■ WORK TO BE COMPLETED ■
Quote, exactly, the line holding "Image resolution: width=663" and all lines after it to the end of the records below. Exclude pictures.

[Records excerpted from a collection]
■ ■ ■ ■ ■
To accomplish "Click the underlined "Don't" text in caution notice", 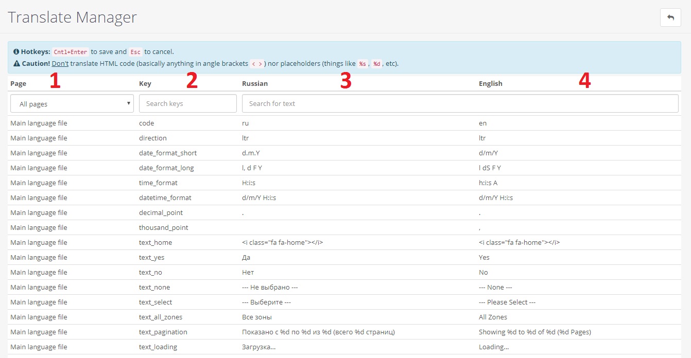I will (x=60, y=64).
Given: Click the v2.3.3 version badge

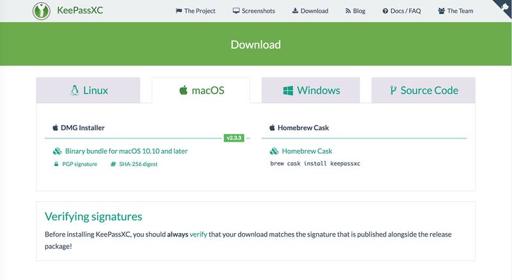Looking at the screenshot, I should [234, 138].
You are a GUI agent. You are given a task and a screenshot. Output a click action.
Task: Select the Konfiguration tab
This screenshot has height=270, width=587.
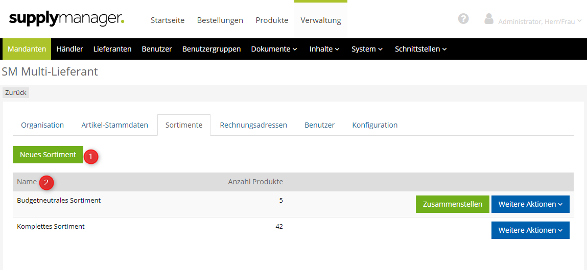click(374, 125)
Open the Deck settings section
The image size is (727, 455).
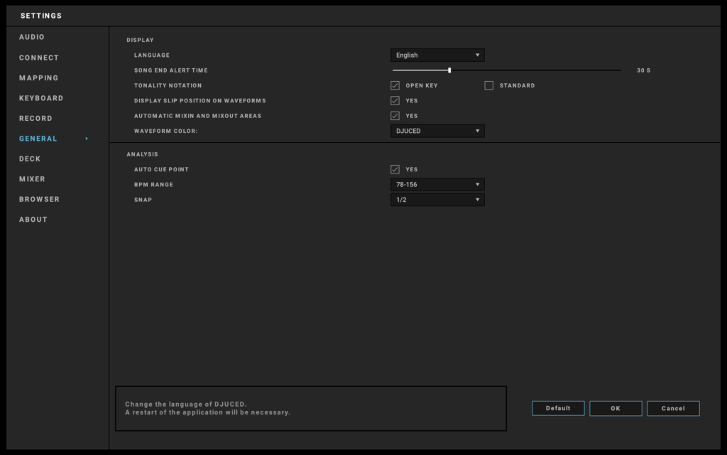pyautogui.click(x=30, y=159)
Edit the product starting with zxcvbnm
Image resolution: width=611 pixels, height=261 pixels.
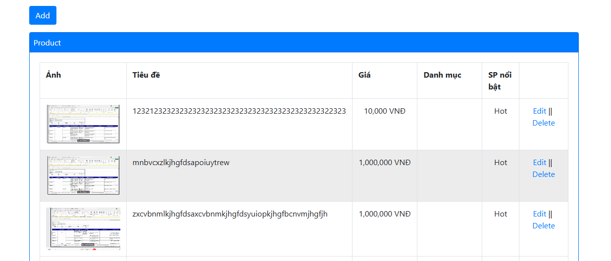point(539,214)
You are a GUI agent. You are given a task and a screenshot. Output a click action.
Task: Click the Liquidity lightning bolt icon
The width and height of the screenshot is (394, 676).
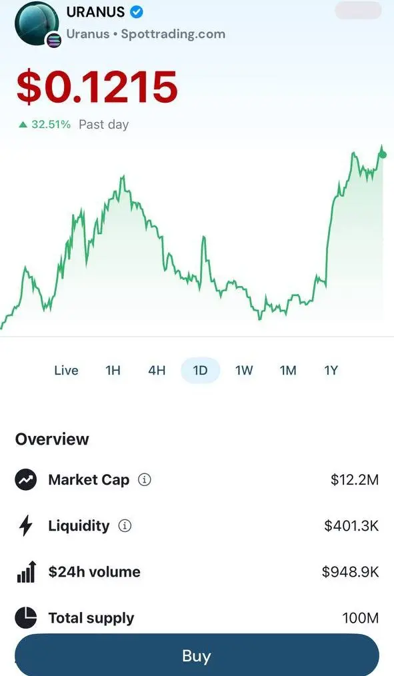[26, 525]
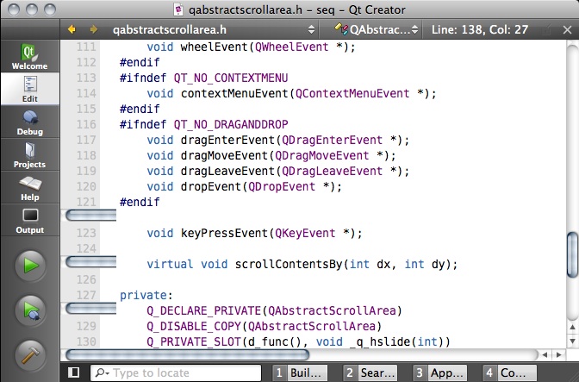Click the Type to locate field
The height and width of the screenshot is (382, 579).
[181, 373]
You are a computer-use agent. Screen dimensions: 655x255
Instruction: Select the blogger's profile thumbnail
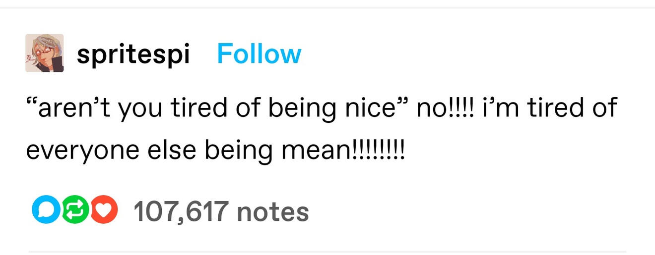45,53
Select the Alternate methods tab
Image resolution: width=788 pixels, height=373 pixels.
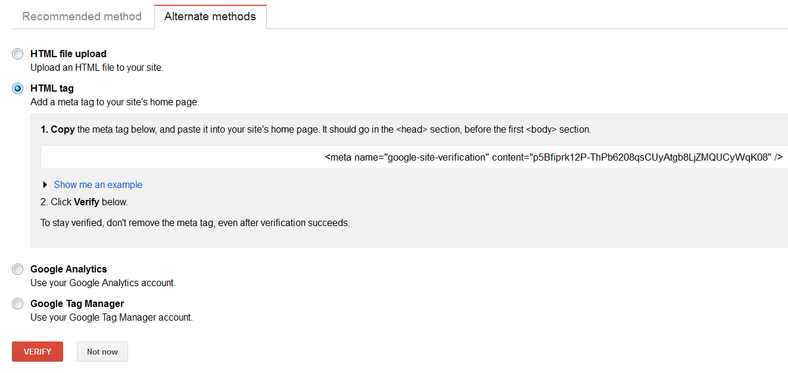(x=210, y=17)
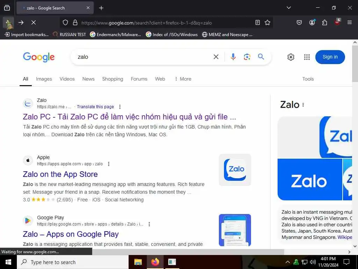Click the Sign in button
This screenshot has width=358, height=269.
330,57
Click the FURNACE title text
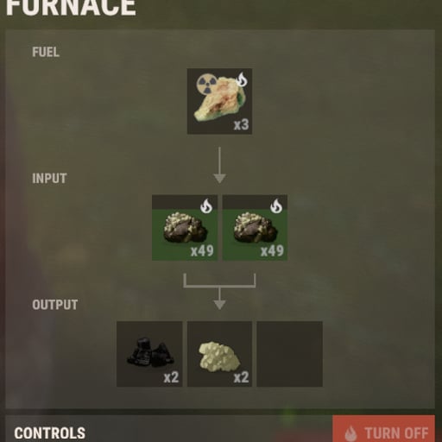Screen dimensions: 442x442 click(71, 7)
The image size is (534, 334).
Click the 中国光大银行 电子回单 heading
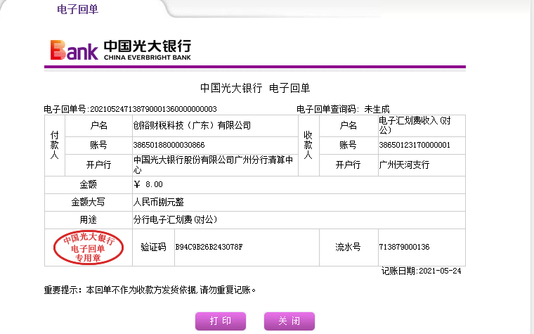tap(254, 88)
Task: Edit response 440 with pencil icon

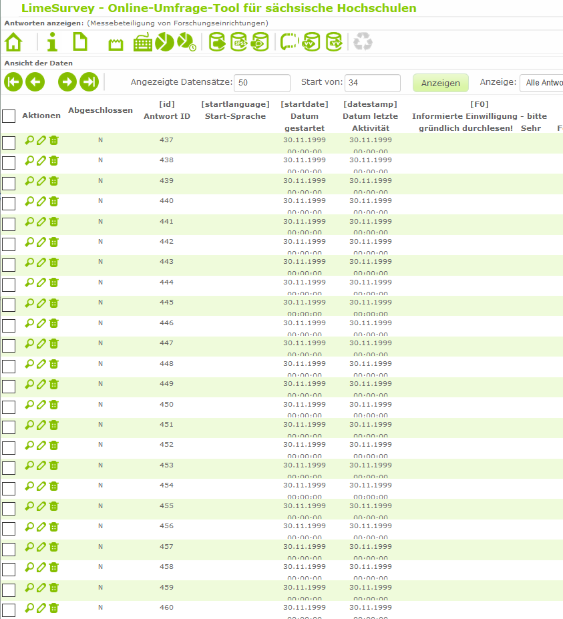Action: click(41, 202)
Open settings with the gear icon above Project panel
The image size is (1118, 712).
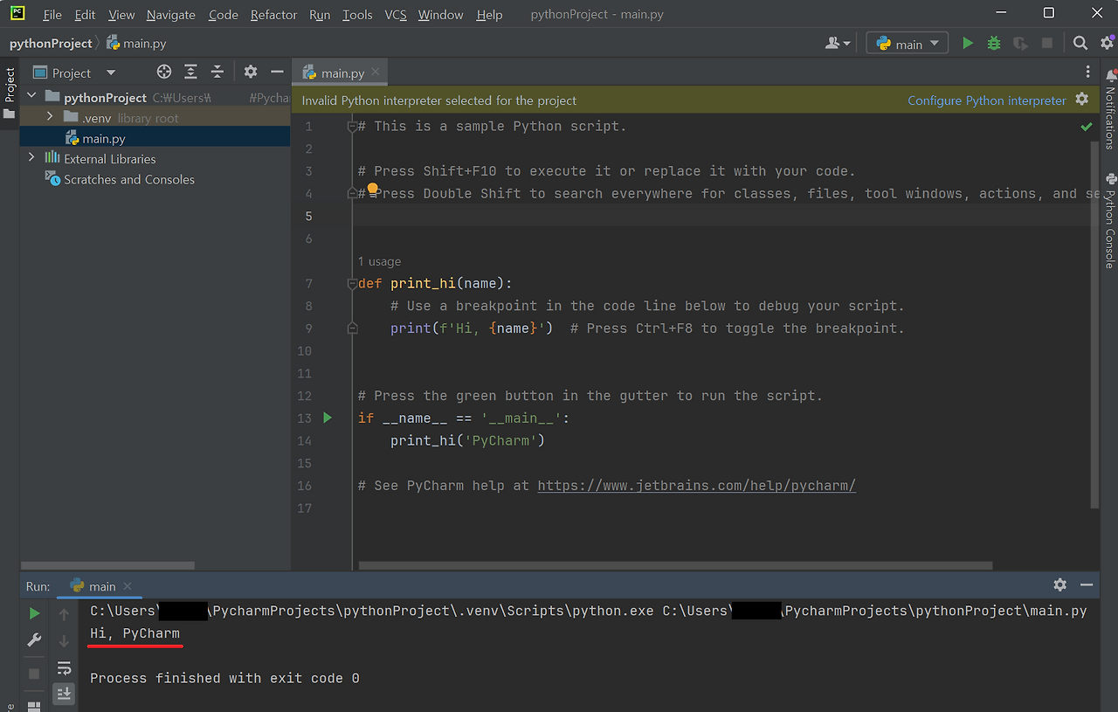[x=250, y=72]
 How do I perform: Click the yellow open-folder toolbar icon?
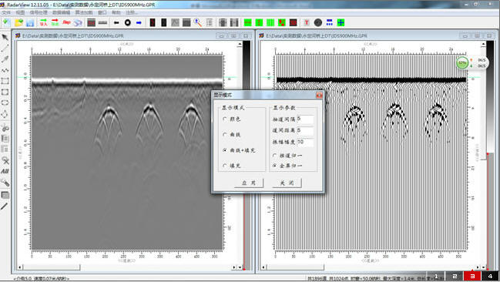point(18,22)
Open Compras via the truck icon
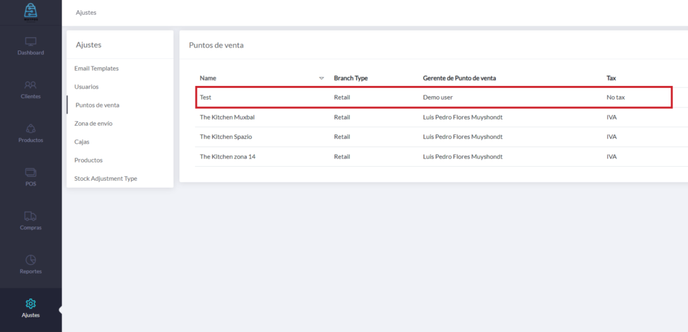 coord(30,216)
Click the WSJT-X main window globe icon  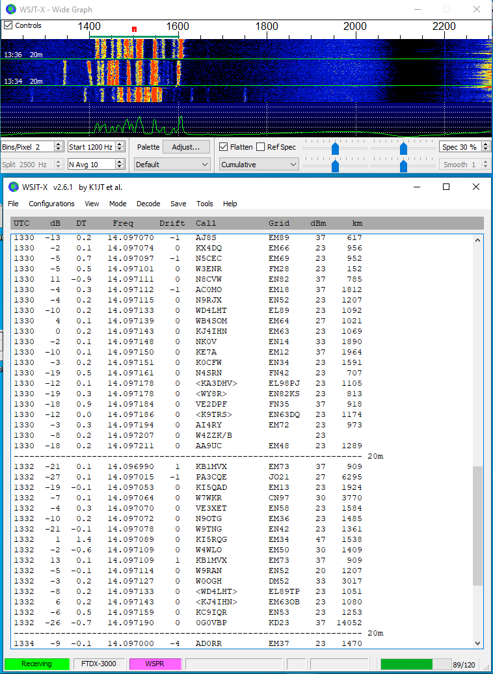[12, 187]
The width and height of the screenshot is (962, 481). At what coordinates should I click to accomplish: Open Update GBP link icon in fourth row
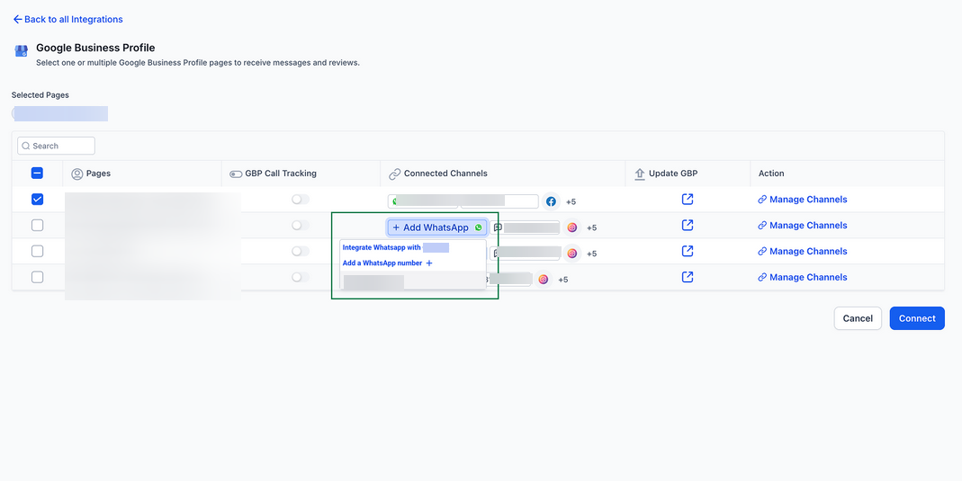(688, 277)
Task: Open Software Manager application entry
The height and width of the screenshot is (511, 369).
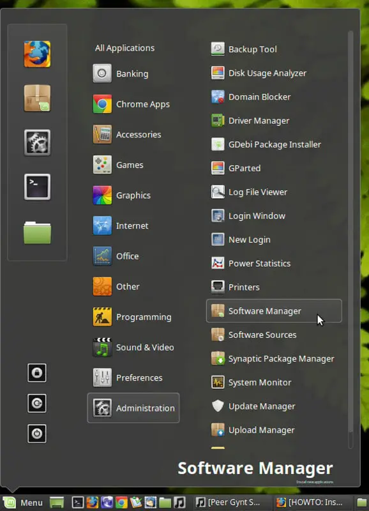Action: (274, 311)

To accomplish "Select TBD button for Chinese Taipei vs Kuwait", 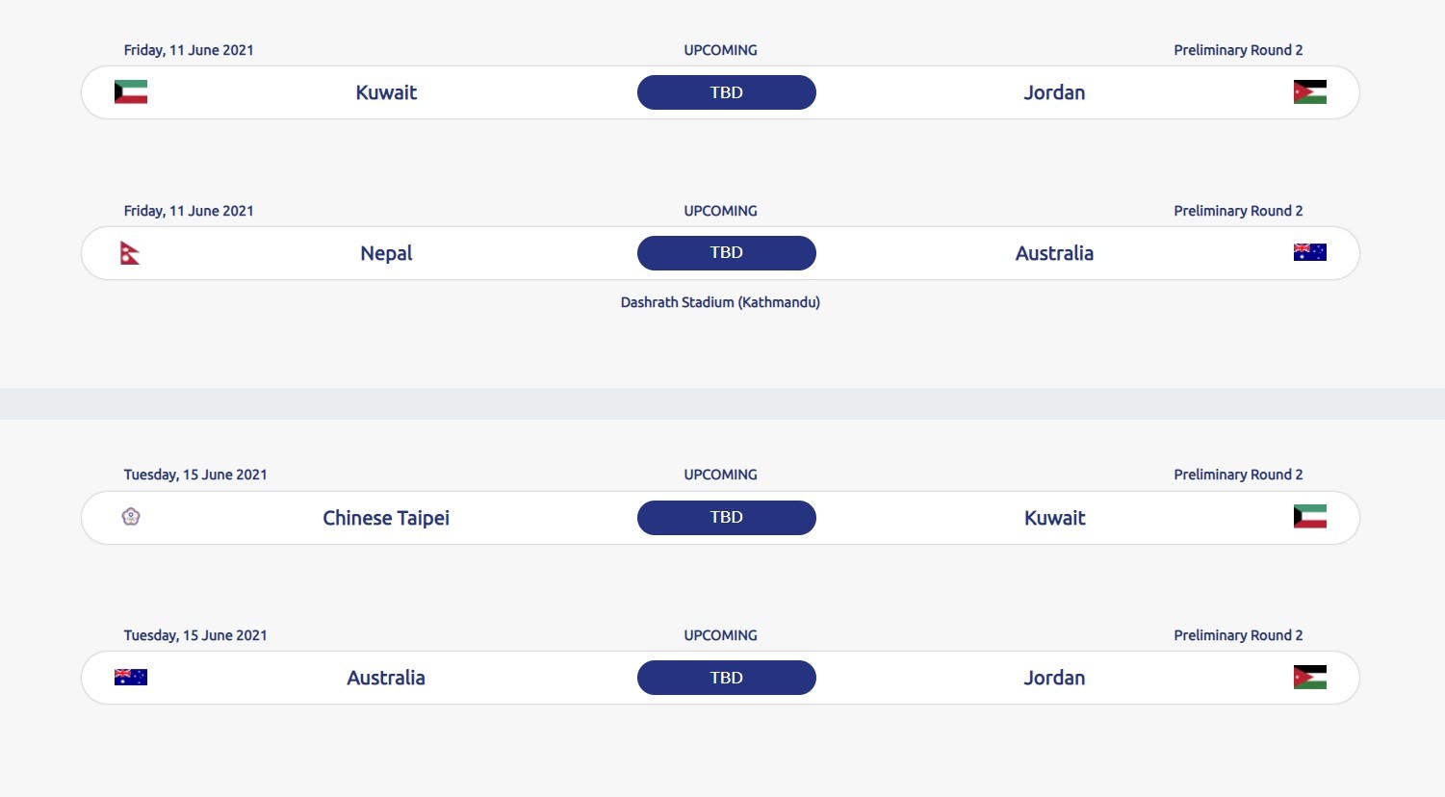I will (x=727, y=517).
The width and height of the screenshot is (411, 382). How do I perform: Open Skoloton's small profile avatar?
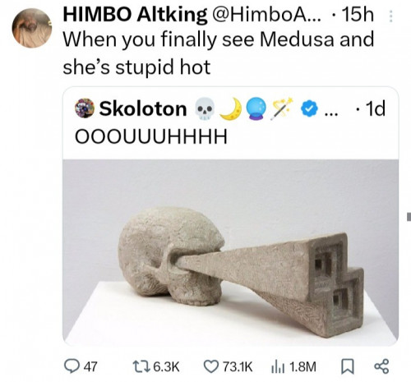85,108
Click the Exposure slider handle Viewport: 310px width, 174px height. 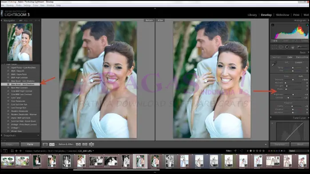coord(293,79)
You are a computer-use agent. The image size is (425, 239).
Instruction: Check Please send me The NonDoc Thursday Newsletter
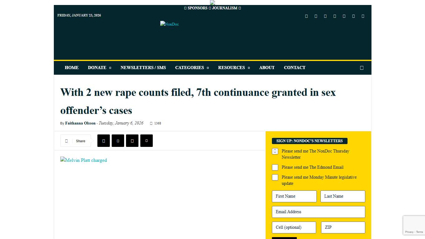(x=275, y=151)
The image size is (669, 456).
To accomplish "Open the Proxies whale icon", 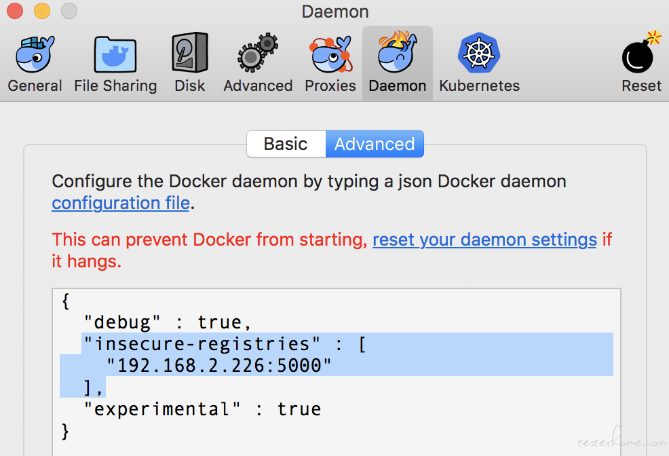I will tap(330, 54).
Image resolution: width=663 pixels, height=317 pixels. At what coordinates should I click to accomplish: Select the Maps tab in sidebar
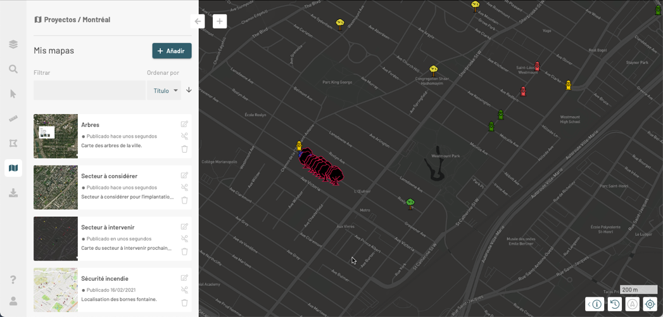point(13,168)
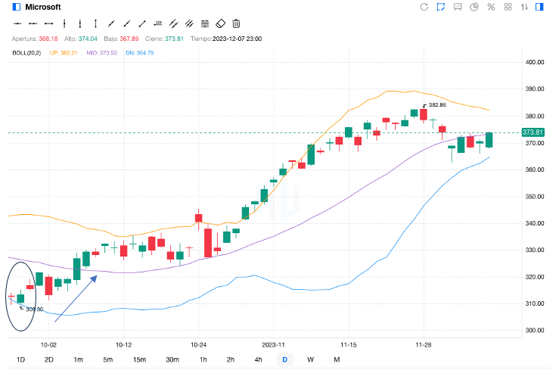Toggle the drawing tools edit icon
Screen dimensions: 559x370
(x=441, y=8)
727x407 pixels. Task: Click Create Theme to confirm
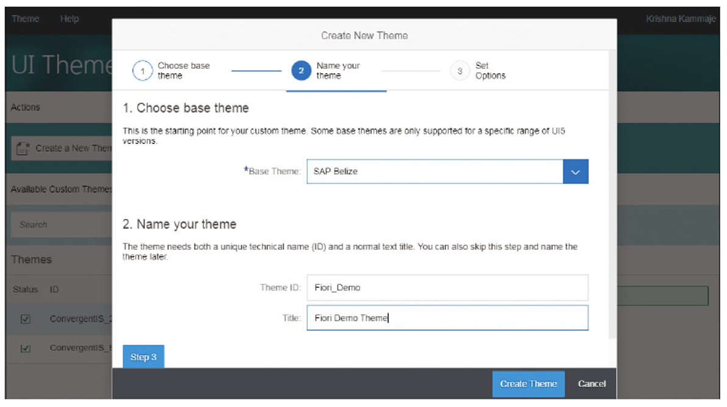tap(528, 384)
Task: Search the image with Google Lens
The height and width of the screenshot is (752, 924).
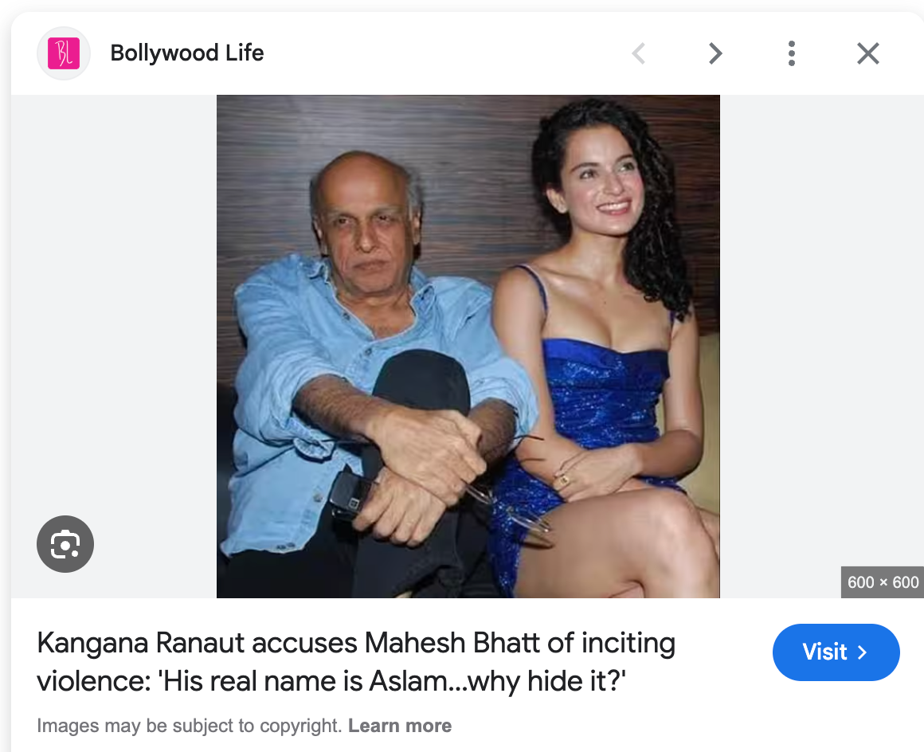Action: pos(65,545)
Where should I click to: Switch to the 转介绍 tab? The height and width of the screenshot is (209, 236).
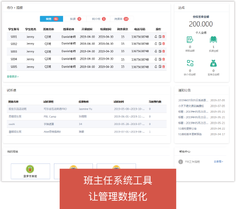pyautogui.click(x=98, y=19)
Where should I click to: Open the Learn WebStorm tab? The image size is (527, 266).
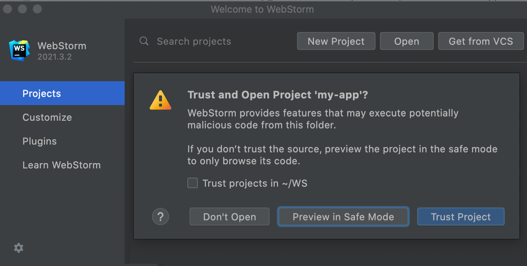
■ ■ ■ ■ ■
■ WRITTEN RESPONSE ■
Image resolution: width=663 pixels, height=317 pixels. At what coordinates should I click to accomplish: Select the Maps tab in sidebar
point(13,168)
Toggle the drawing tools edit icon
Screen dimensions: 559x370
(x=441, y=8)
727x407 pixels. Task: Click Create Theme to confirm
tap(528, 384)
Task: Search the image with Google Lens
The height and width of the screenshot is (752, 924).
Action: pos(65,545)
Where should I click to: Switch to the 转介绍 tab? The height and width of the screenshot is (209, 236).
pyautogui.click(x=98, y=19)
Where should I click to: Open the Learn WebStorm tab? The image size is (527, 266).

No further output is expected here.